L’Associazione crede che, stimolando il dibattito tra esperti di differenti discipline, decisori locali e la cittadinanza, si possa provare ad uscire da dinamiche viziose di ‘cattiva politica’, scuotendo Siena dalla sua ristretta visione cittadina, non più sufficiente per molti che aspirano a vivere, studiare e lavorare nella nostra città e nel suo territorio.

I membri di Equosistema credono che sia necessario aprirsi ai territori circostanti – come già sta avvenendo per la salute, l’università, i rifiuti e l’acqua –  in un progetto complessivo di sostenibilità e circolarità, che non può essere limitato al solo capoluogo, soprattutto per quanto riguarda lo sviluppo ed il rilancio del settore agricolo, di quello turistico e di quello energetico.

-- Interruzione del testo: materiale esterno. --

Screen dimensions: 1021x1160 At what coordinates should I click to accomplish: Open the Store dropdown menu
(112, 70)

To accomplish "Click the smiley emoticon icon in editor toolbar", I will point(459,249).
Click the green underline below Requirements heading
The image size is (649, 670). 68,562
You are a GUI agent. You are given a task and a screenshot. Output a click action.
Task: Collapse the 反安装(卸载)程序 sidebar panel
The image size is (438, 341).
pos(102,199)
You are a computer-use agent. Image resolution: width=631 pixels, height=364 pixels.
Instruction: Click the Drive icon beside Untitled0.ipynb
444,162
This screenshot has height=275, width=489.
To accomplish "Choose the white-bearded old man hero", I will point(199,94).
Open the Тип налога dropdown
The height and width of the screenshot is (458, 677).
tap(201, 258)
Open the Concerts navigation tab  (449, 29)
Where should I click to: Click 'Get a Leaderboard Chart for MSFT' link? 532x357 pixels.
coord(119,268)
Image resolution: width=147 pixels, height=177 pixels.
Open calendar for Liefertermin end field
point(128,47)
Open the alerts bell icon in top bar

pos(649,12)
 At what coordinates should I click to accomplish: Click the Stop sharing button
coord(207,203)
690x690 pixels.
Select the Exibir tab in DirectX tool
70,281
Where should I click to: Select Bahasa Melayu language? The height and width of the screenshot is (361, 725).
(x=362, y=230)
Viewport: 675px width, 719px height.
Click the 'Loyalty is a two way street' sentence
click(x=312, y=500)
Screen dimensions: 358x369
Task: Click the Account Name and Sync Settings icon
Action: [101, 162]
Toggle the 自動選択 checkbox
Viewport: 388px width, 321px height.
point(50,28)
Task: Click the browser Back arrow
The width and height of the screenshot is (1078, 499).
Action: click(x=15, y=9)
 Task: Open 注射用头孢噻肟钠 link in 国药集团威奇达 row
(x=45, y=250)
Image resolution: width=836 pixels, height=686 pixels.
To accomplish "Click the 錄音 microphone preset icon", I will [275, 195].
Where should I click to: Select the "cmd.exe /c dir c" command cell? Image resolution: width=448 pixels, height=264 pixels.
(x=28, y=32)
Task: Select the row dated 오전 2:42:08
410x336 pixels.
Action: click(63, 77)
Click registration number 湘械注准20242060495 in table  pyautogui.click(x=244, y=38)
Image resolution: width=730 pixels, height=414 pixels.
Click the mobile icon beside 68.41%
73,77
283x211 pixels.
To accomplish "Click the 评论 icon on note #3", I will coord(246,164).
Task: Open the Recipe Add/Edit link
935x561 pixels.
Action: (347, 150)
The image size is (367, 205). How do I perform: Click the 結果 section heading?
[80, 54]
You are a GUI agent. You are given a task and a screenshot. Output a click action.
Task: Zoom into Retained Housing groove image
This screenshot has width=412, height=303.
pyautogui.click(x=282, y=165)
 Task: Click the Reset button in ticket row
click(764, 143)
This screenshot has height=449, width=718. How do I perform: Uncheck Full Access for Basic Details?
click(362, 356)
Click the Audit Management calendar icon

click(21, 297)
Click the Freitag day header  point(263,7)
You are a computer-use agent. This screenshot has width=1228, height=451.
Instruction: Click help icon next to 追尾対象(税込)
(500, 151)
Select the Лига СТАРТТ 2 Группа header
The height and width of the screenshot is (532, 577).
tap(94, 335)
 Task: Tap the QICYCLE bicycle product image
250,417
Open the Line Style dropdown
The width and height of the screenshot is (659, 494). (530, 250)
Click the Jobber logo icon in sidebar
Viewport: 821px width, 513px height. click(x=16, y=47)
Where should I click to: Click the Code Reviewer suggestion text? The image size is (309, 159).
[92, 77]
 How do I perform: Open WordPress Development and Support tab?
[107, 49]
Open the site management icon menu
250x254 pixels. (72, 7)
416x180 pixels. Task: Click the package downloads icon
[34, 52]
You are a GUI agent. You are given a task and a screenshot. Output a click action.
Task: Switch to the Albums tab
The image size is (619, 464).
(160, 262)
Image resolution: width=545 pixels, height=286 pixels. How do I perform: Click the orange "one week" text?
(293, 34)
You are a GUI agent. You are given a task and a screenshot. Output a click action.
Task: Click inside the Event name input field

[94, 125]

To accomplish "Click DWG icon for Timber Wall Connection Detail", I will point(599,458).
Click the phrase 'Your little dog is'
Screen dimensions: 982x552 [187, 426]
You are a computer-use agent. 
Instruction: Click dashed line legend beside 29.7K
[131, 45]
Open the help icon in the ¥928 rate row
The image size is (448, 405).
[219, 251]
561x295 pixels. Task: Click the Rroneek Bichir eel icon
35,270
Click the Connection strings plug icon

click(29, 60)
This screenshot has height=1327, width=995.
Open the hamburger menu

L’associazione è composta dal Direttivo – il presidente Ernesto Campanini, la vice presidente Marta Fabbrini, il segretario Alessandro Maria Baldi e la tesoriera Agnese Fattorini – , ed il Gruppo scientifico – Dario Caro, Edoardo Conticini, Niccolò Fattorini, Benedetto Rugani e Caterina Zei. Oltre questi, altri membri sono attivi e stanno già lavorando alla programmazione di conferenze e dibattiti, che, in base all’andamento dell’emergenza epidemiologica e le conseguenti direttive governative, saranno organizzati in presenza o in forma digitale. Le finalità di Equosistema possono essere raggiunte solo con il maggiore coinvolgimento possibile di persone che hanno a cuore temi così importanti, per questo l’Associazione è aperta ai contributi di chi vi si vuole impegnare con serietà e passione.